My favorite lump of coal is the erroneously named “Sound Science” bill, which I’ve already discussed in an earlier post. It’s a classic attempt to block federal agencies from taking any action to protect the environment and public health and safety through paralysis by analysis. This bill is now Sec. 12307 of the House-passed farm bill. It would require virtually any significant agency policies, including not only rules but also guidance documents and scientific assessments of risk, to go through many additional procedural hurdles, offering special interests new opportunities to challenge agency science. If an agency refused to jump through these new procedural hoops, any action it took could be challenged in court.

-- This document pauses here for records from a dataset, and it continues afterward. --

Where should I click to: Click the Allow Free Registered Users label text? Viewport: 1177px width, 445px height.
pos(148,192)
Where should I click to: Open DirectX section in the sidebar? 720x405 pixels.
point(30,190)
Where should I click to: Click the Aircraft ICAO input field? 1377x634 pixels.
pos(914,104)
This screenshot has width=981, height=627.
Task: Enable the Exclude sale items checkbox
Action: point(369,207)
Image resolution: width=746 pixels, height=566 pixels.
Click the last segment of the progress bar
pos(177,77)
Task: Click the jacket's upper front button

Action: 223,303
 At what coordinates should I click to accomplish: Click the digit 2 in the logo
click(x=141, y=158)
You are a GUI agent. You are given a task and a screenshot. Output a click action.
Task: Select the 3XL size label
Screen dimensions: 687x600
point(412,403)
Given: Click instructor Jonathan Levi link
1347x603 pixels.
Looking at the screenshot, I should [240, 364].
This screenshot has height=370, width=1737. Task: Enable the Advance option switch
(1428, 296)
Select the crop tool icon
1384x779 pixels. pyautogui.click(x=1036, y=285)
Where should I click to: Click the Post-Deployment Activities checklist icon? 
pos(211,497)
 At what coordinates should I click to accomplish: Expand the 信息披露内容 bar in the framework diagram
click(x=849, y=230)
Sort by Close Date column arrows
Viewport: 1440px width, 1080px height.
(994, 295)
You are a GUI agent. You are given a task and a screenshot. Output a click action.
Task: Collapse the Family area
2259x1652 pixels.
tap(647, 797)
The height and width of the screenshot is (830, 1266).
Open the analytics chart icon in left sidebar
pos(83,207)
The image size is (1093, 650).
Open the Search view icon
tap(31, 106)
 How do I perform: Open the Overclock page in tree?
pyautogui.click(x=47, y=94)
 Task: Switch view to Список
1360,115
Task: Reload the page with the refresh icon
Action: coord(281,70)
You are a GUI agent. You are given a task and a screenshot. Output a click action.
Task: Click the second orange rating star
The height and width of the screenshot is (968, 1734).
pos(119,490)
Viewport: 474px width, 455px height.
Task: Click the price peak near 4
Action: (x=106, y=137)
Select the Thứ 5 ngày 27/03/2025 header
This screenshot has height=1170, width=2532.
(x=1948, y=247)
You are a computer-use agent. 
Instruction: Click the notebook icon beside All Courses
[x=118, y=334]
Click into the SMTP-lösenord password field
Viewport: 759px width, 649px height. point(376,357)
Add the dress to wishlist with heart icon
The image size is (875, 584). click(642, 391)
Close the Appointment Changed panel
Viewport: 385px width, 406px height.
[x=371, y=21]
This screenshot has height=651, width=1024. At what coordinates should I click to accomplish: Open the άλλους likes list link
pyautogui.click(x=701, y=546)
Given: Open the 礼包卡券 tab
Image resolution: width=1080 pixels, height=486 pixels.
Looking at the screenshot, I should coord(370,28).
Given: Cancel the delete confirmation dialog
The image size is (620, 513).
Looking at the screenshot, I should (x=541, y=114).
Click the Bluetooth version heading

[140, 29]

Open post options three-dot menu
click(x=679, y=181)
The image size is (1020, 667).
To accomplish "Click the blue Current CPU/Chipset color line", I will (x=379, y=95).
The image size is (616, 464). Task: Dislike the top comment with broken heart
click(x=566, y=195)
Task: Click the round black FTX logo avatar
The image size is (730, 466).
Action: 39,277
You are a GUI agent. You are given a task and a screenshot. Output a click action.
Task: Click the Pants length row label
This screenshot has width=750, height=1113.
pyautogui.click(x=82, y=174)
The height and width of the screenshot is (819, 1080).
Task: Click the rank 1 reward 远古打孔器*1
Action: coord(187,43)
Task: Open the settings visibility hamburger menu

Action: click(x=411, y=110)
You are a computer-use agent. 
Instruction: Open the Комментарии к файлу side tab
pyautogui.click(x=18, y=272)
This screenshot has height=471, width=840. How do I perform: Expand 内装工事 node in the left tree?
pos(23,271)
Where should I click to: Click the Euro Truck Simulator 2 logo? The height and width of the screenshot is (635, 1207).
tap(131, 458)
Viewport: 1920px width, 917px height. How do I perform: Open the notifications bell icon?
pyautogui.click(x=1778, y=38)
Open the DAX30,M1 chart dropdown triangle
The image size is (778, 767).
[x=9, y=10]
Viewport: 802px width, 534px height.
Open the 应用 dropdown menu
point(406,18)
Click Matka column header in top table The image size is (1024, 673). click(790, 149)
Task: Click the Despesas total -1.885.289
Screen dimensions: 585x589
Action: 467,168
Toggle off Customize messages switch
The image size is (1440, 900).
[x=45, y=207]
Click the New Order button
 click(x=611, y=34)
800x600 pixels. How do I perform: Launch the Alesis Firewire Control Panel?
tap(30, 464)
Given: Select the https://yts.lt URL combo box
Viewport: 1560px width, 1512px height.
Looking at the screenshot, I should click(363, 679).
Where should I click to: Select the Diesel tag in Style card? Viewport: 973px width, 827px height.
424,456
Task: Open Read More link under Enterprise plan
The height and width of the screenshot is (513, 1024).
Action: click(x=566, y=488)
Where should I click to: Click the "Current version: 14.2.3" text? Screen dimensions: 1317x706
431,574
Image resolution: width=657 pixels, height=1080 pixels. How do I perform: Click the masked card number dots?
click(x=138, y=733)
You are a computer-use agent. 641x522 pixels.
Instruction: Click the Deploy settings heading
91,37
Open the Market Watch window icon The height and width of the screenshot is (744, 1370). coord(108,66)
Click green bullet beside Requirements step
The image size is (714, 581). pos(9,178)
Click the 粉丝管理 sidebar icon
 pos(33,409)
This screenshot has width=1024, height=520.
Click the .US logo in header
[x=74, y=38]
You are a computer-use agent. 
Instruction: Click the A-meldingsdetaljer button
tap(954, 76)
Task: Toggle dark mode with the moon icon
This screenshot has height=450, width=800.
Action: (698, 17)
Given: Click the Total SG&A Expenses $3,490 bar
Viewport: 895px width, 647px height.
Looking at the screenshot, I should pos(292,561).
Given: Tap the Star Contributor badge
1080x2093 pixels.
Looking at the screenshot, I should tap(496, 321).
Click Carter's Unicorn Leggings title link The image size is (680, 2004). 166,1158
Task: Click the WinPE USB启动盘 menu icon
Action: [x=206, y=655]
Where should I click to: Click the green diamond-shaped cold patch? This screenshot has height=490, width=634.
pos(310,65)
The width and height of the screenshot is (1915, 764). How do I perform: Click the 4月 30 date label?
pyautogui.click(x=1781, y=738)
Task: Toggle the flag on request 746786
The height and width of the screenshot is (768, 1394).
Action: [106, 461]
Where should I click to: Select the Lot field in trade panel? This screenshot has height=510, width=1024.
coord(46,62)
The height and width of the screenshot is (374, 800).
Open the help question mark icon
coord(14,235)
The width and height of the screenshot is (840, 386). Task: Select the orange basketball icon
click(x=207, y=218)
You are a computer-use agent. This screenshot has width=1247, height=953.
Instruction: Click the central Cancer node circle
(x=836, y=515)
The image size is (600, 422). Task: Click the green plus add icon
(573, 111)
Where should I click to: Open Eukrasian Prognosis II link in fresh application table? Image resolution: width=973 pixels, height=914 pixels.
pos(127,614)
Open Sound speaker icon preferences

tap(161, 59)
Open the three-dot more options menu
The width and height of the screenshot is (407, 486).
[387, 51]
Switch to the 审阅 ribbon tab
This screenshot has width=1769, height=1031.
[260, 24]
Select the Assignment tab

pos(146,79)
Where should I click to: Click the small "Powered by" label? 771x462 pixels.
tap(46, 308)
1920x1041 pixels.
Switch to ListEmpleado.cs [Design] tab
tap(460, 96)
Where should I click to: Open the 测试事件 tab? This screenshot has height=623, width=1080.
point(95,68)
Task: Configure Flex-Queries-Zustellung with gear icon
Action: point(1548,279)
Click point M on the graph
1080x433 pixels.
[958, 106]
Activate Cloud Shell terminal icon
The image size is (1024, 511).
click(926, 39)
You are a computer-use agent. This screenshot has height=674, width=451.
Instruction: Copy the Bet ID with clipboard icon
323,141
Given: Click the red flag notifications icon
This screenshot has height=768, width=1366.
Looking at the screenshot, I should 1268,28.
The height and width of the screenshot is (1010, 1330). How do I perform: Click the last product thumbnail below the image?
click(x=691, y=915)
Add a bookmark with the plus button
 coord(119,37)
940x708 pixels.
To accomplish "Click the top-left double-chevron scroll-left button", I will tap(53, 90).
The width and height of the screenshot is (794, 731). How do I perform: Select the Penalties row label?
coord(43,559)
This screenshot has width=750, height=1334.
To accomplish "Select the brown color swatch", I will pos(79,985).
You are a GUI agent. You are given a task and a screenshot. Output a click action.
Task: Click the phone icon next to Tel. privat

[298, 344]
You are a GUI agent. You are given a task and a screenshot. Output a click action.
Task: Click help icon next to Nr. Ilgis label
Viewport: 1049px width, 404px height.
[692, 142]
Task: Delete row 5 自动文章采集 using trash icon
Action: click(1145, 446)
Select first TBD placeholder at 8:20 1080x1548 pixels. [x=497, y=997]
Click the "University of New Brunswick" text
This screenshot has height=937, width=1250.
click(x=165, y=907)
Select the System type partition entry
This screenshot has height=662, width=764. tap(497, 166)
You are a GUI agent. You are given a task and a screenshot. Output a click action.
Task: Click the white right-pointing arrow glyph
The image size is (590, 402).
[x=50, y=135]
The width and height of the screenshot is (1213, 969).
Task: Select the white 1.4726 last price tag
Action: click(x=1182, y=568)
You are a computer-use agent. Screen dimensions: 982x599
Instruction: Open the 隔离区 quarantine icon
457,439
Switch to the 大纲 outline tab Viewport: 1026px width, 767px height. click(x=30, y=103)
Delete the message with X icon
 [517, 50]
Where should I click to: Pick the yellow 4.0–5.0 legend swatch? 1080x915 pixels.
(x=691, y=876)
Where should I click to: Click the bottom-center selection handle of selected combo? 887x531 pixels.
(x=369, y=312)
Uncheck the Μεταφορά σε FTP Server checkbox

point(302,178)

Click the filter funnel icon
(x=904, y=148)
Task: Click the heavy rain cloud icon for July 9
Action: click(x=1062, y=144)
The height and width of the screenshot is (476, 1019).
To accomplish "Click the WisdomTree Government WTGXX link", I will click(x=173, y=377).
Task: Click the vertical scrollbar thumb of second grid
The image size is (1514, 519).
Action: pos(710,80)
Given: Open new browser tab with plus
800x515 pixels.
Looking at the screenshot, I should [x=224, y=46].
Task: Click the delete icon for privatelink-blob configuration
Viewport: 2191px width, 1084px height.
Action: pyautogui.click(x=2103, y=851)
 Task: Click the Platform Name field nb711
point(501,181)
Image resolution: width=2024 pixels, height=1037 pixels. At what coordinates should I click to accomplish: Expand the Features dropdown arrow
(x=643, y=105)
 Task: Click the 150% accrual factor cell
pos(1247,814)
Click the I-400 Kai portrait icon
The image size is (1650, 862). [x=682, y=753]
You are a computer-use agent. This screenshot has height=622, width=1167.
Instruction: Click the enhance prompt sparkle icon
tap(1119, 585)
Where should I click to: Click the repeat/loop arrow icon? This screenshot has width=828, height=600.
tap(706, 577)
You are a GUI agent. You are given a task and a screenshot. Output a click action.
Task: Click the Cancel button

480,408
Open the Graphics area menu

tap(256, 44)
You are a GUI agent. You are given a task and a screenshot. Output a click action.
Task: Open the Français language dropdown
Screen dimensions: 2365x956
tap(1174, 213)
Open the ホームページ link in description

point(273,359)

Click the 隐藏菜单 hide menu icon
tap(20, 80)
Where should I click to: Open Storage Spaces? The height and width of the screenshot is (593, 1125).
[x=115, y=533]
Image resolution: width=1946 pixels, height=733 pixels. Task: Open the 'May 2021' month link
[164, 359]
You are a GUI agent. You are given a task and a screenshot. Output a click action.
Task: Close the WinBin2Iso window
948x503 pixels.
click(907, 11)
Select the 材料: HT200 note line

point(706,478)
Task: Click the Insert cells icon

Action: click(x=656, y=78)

And there are many, many other lumps of coal. The “King” amendment has gained a good deal of publicity because it is so over-the-top it’s hard to believe anyone could take it seriously. Rep. Steve King was miffed at California for imposing more human standards on the treatment of livestock that would make it more difficult for livestock producers in his home state of Iowa to market their products there. But his amendment is so broad, it also guts efforts by states to protect their citizens from foodborne illnesses.
Generally speaking, conservative members like King trumpet the primacy of states’ rights. But not when it interferes with the priorities of agribusiness.
Another rider gives one agency—namely the US Department of Agriculture (USDA)—the right to scrutinize and possibly challenge regulations or policies the Environmental Protection Agency may contemplate that may affect agricultural producers. Not only would the rider require the USDA’s chief economist to do an assessment of the economic impacts of a proposed regulation and any other future EPA policies on agriculture producers, the USDA also must convene a panel to review the EPA’s proposed actions and the comments from farm interests that the USDA solicits.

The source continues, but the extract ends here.